I have a large for manually written static data set. So I like to write it in a frame-like syntax:

frame(id, [slot-"value"]). % with may a dozen slots max

I’m going to want to query this data with typically either the id or slot ground, so I’ll write a program to convert the syntax. The question is, what syntax?

Triple:

triple(id, slot, "value").

or id/2 slot/2 pairs:

query(ID, Slot, Value) :-
    atom(ID), !, call(ID, Slot, Value).
query(ID, Slot, Value) :-
    atom(Slot), !, call(Slot, ID, Value).

id(slot, "value").
slot(id, "value").

If I query with only the slot ground would the triple lookup be comparable to if the subject were ground? Or would the second option with id/2 and slot/2 pairs be the faster option exploiting first-argument and functor/arity indexing?

As my dad always told me “to measure is to know”. See this notebook. Note that the query is done twice as the first query creates the index and is thus slower.

As you can see, the difference is not exciting since SWI-Prolog performs JIT deep argument indexing. If you want possibly multiple arguments indexed, the plain frame/3 version will win as SWI-Prolog does combine multiple bad indexes at one level, but does not combine indexes at different depths. If you have a fixed number of columns in your table, always use an n-ary flat predicate and if you prefer some wrapper around that to make it available in a syntax you prefer best. Typically use goal expansion to do the rewrite from the preferred syntax to the flat predicate.

Using multiple predicates is required in Prolog systems with just first argument indexing. It complicates your program and wastes memory. Performance-wise you get about the same result. In other words, you do not need JIT indexing as some Prolog systems support, but it makes your life a lot simpler.
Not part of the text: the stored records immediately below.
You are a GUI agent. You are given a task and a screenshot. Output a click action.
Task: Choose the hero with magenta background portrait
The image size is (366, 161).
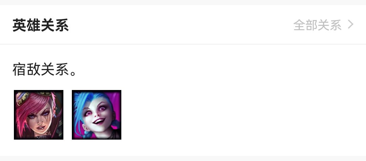[96, 115]

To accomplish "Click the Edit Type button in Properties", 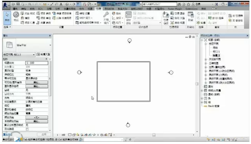I will 43,54.
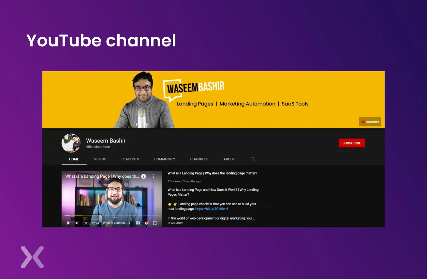The height and width of the screenshot is (279, 427).
Task: Open the bit.ly checklist link
Action: pos(211,209)
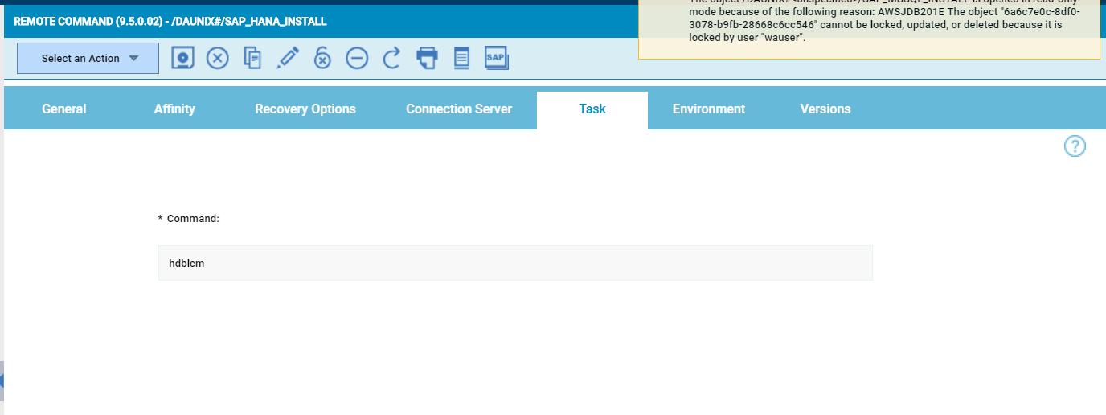Image resolution: width=1106 pixels, height=415 pixels.
Task: Click the circled minus delete icon
Action: pyautogui.click(x=357, y=58)
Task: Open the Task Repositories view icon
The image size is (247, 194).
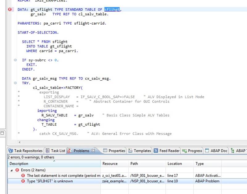Action: click(10, 151)
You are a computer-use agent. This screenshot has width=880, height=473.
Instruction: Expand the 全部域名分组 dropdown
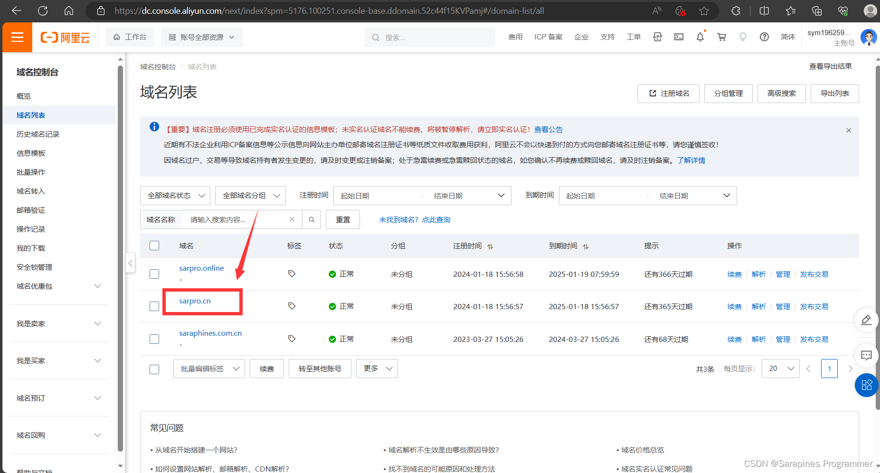coord(250,196)
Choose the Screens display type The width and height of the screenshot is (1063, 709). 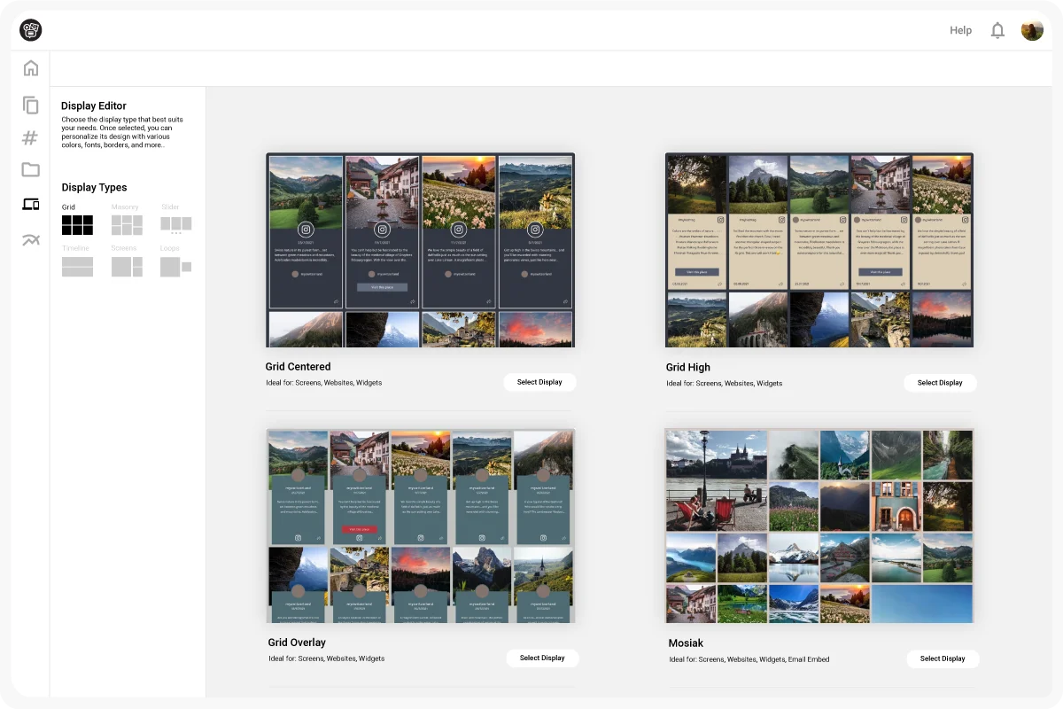pos(127,266)
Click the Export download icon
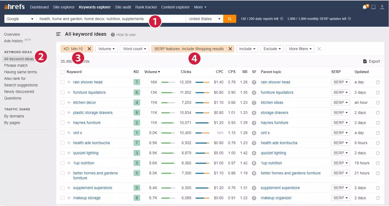Viewport: 389px width, 206px height. click(x=365, y=61)
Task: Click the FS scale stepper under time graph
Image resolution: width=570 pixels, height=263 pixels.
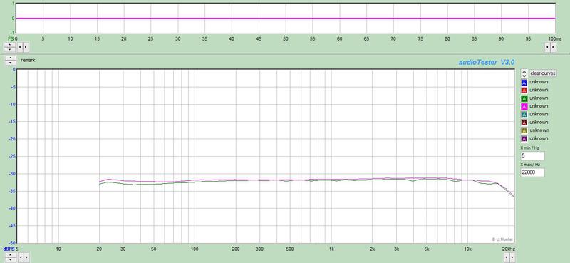Action: pyautogui.click(x=9, y=47)
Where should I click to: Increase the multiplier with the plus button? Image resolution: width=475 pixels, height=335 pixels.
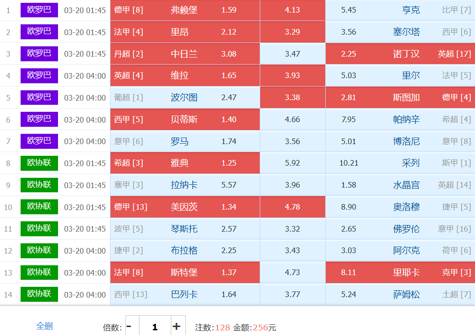(176, 327)
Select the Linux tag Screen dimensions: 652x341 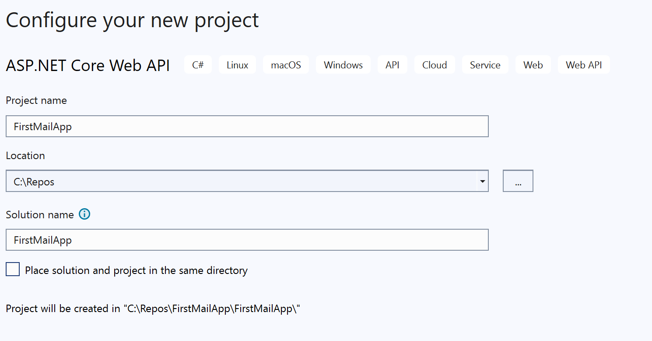(237, 65)
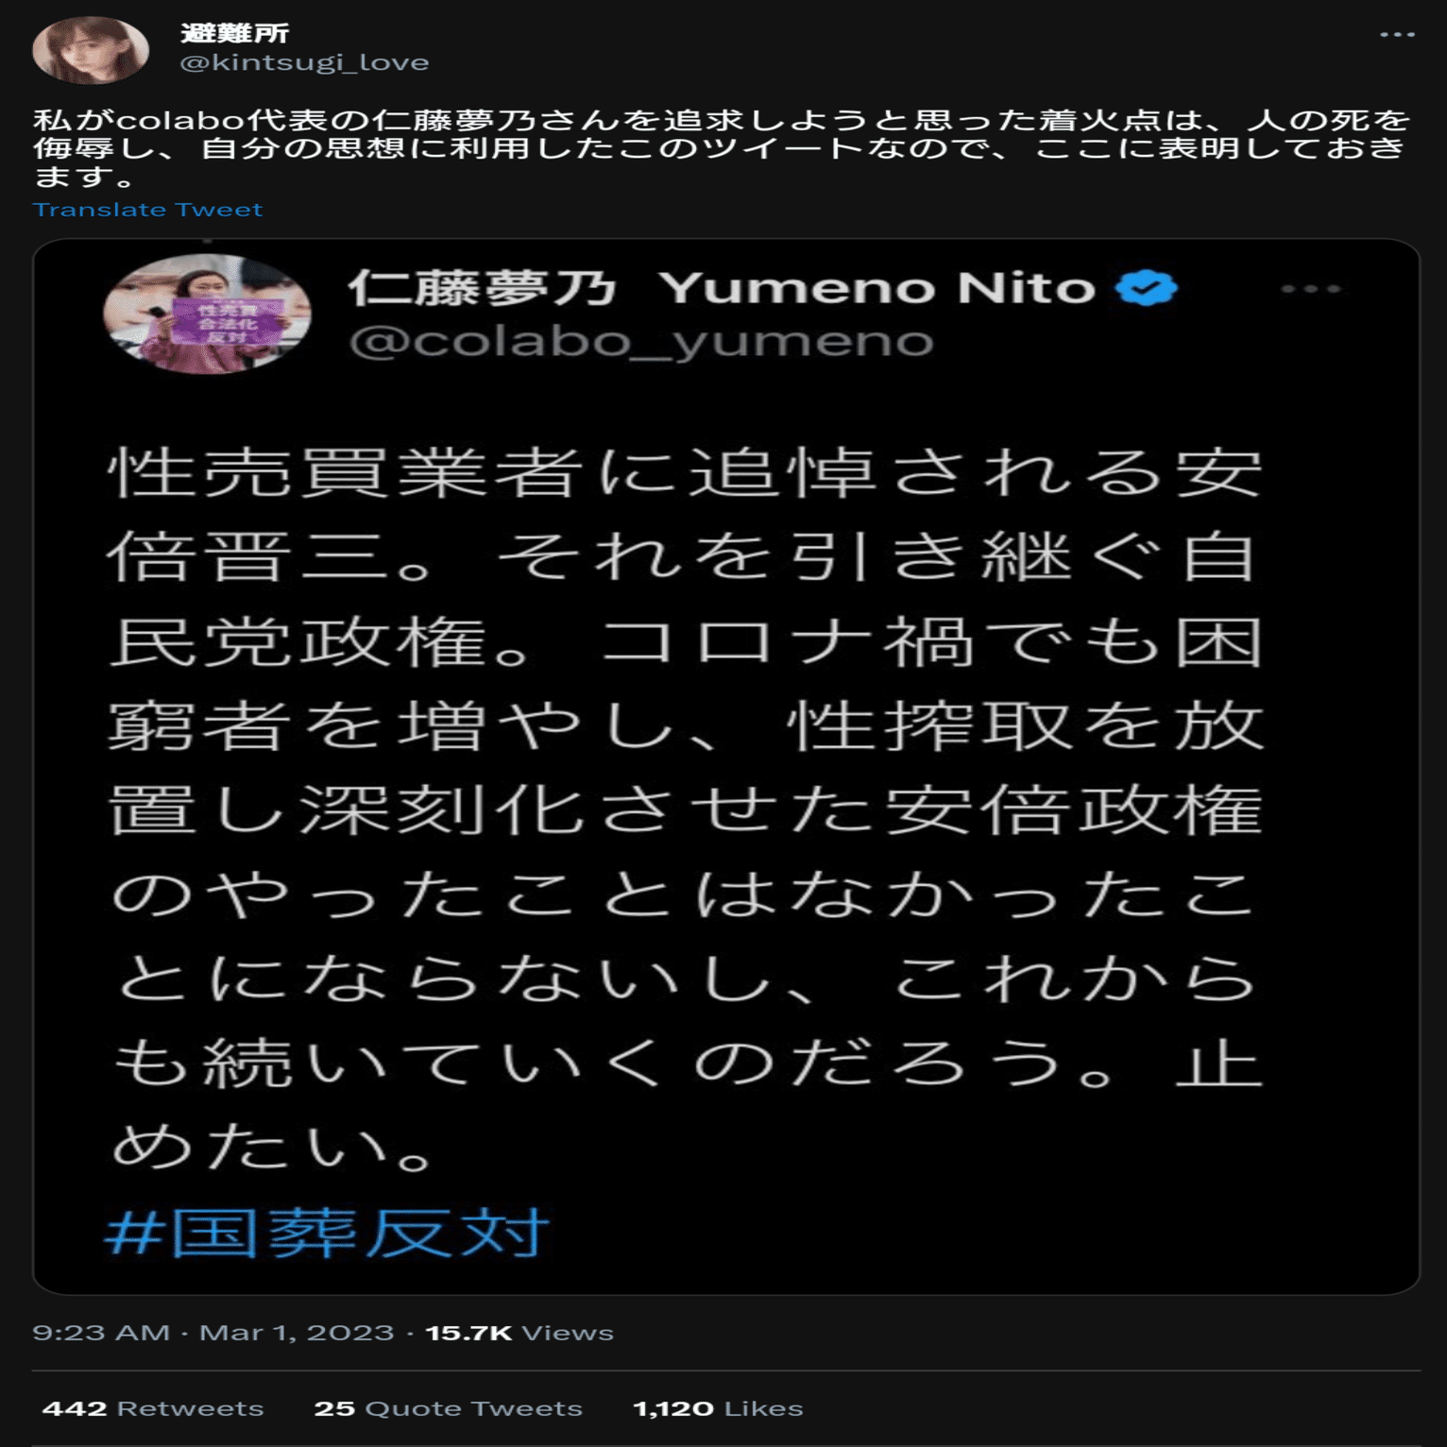
Task: View the 442 Retweets list
Action: pos(153,1408)
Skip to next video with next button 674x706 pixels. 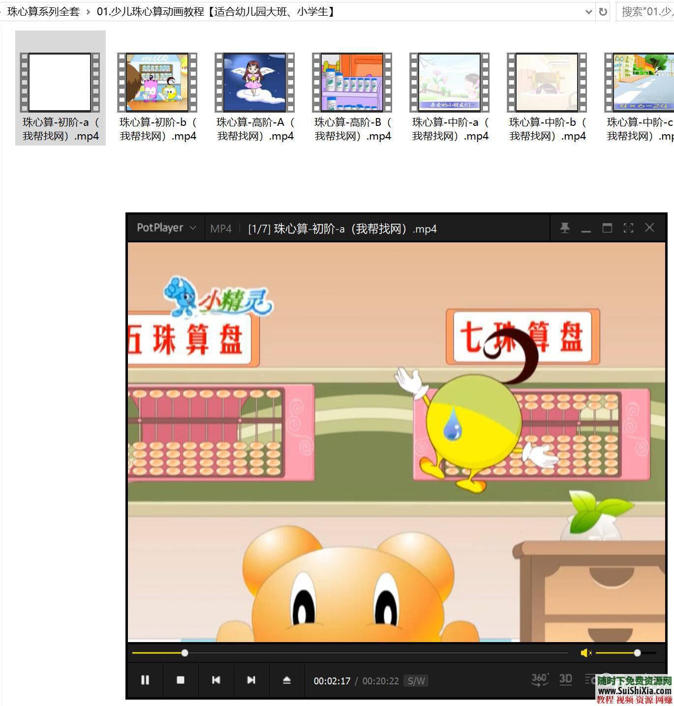click(251, 680)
Another rule from Richard O’Keefe: “never use a list if the number of arguments is fixed”. Use a compound term instead. These are more compact and you can access elements at O(1) time. Finally, the functor name allows you to properly name and identify the data.

2 Likes

Good advice!

In this case I’m working with the belief that the number of arguments is not fixed nor ordered. I updated the notebook to reflect this with a couple of access methods to the slots. In this case the indexing doesn’t seem to help, which makes sense.

But it’s easy to compile to those triples and there the indexing works a treat.